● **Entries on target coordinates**
>> Begin

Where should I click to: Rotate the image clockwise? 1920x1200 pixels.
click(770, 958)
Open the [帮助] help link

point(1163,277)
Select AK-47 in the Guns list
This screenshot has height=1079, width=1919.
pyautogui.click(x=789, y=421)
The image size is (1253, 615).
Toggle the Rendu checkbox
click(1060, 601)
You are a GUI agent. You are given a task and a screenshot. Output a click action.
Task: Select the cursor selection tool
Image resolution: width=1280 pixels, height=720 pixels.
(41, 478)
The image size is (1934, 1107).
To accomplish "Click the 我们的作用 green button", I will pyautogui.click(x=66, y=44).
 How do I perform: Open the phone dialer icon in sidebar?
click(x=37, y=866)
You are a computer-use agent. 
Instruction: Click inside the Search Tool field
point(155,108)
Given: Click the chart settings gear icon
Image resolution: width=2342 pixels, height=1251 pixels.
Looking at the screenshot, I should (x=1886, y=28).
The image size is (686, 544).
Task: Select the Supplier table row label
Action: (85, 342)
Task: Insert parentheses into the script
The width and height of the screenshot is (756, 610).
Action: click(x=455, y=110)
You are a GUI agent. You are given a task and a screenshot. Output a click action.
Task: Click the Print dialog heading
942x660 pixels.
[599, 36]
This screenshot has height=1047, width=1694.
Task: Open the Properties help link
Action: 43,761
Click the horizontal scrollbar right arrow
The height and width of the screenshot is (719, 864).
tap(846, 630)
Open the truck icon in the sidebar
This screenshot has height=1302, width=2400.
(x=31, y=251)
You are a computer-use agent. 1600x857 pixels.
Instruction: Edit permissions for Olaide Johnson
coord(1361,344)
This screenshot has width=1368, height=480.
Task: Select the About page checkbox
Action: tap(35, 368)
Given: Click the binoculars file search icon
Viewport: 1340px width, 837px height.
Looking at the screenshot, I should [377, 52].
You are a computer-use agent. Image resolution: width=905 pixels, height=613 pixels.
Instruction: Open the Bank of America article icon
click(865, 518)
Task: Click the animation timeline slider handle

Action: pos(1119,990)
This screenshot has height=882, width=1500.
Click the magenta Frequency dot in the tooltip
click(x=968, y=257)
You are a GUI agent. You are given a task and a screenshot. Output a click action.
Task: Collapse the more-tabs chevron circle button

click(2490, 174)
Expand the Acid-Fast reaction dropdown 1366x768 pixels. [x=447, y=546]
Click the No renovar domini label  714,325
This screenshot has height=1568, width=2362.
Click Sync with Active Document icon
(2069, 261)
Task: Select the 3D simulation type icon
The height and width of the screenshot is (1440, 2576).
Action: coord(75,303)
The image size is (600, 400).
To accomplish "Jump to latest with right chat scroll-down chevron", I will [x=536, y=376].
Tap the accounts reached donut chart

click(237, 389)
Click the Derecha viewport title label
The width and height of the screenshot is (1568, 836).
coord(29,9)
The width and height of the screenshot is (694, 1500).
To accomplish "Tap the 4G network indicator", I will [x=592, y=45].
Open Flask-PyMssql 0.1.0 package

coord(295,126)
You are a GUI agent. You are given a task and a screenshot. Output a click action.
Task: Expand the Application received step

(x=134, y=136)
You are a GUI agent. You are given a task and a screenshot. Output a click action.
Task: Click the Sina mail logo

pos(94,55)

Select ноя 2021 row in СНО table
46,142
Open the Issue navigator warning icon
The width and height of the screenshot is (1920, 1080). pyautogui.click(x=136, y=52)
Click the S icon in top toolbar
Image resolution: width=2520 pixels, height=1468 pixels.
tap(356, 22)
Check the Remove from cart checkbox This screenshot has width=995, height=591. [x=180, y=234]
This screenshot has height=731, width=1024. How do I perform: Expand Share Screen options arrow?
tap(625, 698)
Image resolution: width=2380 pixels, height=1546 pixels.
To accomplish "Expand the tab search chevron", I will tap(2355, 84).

>> End

● **STATED PROBLEM**
Can you rewrite all of the records above, swapping "GUI agent" for "interface agent" everywhere it appears and leaving everything else untouched?

● **EXERCISE ANSWER**
Where should I click to: Rotate the image clockwise? 1920x1200 pixels.
click(770, 958)
Open the [帮助] help link

point(1163,277)
Select AK-47 in the Guns list
This screenshot has height=1079, width=1919.
pyautogui.click(x=789, y=421)
The image size is (1253, 615).
Toggle the Rendu checkbox
click(1060, 601)
You are a interface agent. You are given a task and a screenshot. Output a click action.
Task: Select the cursor selection tool
Image resolution: width=1280 pixels, height=720 pixels.
(41, 478)
The image size is (1934, 1107).
To accomplish "Click the 我们的作用 green button", I will pyautogui.click(x=66, y=44).
 How do I perform: Open the phone dialer icon in sidebar?
click(x=37, y=866)
You are a computer-use agent. 
Instruction: Click inside the Search Tool field
point(155,108)
Given: Click the chart settings gear icon
Image resolution: width=2342 pixels, height=1251 pixels.
Looking at the screenshot, I should (x=1886, y=28).
The image size is (686, 544).
Task: Select the Supplier table row label
Action: (85, 342)
Task: Insert parentheses into the script
The width and height of the screenshot is (756, 610).
Action: click(x=455, y=110)
You are a interface agent. You are given a task and a screenshot. Output a click action.
Task: Click the Print dialog heading
942x660 pixels.
[599, 36]
This screenshot has height=1047, width=1694.
Task: Open the Properties help link
Action: 43,761
Click the horizontal scrollbar right arrow
The height and width of the screenshot is (719, 864).
tap(846, 630)
Open the truck icon in the sidebar
This screenshot has height=1302, width=2400.
(x=31, y=251)
You are a computer-use agent. 1600x857 pixels.
Instruction: Edit permissions for Olaide Johnson
coord(1361,344)
This screenshot has width=1368, height=480.
Task: Select the About page checkbox
Action: tap(35, 368)
Given: Click the binoculars file search icon
Viewport: 1340px width, 837px height.
Looking at the screenshot, I should [377, 52].
You are a computer-use agent. Image resolution: width=905 pixels, height=613 pixels.
Instruction: Open the Bank of America article icon
click(865, 518)
Task: Click the animation timeline slider handle

Action: pos(1119,990)
This screenshot has height=882, width=1500.
Click the magenta Frequency dot in the tooltip
click(x=968, y=257)
You are a interface agent. You are given a task and a screenshot. Output a click action.
Task: Collapse the more-tabs chevron circle button

click(2490, 174)
Expand the Acid-Fast reaction dropdown 1366x768 pixels. [x=447, y=546]
Click the No renovar domini label  714,325
This screenshot has height=1568, width=2362.
Click Sync with Active Document icon
(2069, 261)
Task: Select the 3D simulation type icon
The height and width of the screenshot is (1440, 2576).
Action: coord(75,303)
The image size is (600, 400).
To accomplish "Jump to latest with right chat scroll-down chevron", I will [x=536, y=376].
Tap the accounts reached donut chart

click(237, 389)
Click the Derecha viewport title label
The width and height of the screenshot is (1568, 836).
coord(29,9)
The width and height of the screenshot is (694, 1500).
To accomplish "Tap the 4G network indicator", I will [x=592, y=45].
Open Flask-PyMssql 0.1.0 package

coord(295,126)
You are a interface agent. You are given a task and a screenshot. Output a click action.
Task: Expand the Application received step

(x=134, y=136)
You are a interface agent. You are given a task and a screenshot. Output a click action.
Task: Click the Sina mail logo

pos(94,55)

Select ноя 2021 row in СНО table
46,142
Open the Issue navigator warning icon
The width and height of the screenshot is (1920, 1080). pyautogui.click(x=136, y=52)
Click the S icon in top toolbar
Image resolution: width=2520 pixels, height=1468 pixels.
tap(356, 22)
Check the Remove from cart checkbox This screenshot has width=995, height=591. [x=180, y=234]
This screenshot has height=731, width=1024. How do I perform: Expand Share Screen options arrow?
tap(625, 698)
Image resolution: width=2380 pixels, height=1546 pixels.
To accomplish "Expand the tab search chevron", I will tap(2355, 84).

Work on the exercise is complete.